**Esercizi da svolgere**
1 - Scrivi tutti i nomi di persone e di luoghi che compaiono nell'intervista ad Angelo Pretolani, ognuno una volta sola.
2 - Prosegui l'intervista ad Angelo Pretolani a partire dal punto in cui si interrompe.

**Testo proposto**
_____

Angelo Pretolani è un artista di estrazione concettuale attivo nella performance art fin dagli anni Settanta. La sua arte ha sempre sostenuto il segno dell’urgenza performativa, degli stati di grazia capaci di determinare l’espansione dello spirito nella ricerca del Sé. L’artista concepisce i suoi eventi esecutivi (apparizioni) attraverso l’identità di un ego impregnabile e metaforizzato: l’angelo, figura teatrale e allo stesso tempo alchemica.
In questa intervista, che sono orgogliosa di pubblicare oggi, abbiamo ripercorso insieme le tappe salienti della sua ricerca e indagato il penetrante timbro lirico della sua poetica.
Francesca Interlenghi: Vorrei partire dal tema della tua città, Genova. Sia perché la tua prima performance (Minotauro) era chiara metafora della città come di un labirinto in cui l’individuo vive una sorta di spaesamento, sia perché tu stesso affermi: “Risiedo a Genova ma vivo altrove”. Che rapporto hai con la tua città e come questo rapporto si è evoluto nel tempo, anche in relazione alla tua arte?

_____

**Estratto dei dati**
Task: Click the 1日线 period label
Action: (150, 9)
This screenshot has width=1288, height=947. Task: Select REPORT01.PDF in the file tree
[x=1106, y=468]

_____

**Elenco soluzioni**
1 - Angelo Pretolani, Francesca Interlenghi, Genova

2 -
Angelo Pretolani: Genova è una città molto chiusa, attenta alla tradizione. Forse oggi è un po’ cambiata, io ci sono nato ma ho sempre avuto un rapporto difficile, anche se c’è chi dice che sono più genovese di quanto vorrei non esserlo. Per questo dico risiedo a Genova ma vivo altrove. E poi perché, come diceva un noto slogan del maggio francese “La vie est ailleurs”, la vita è sempre altrove, per chi non si lega ai luoghi e si tende sospeso nei non luoghi, in un inevitabile détournement.
Angelo Pretolani, Minotauro, Genova 1973
Francesca: L’arte performativa implica una concezione dell’opera che ha a che fare con il contesto, non solo quello fisico di appartenenza ma anche quello socio-culturale in cui si innesta. Gli anni dei tuoi esordi sono quelli segnati dalle contestazioni giovanili, allora ti chiedo: come si sviluppava la tua pratica artistica in quel preciso momento storico e quali influenze subiva?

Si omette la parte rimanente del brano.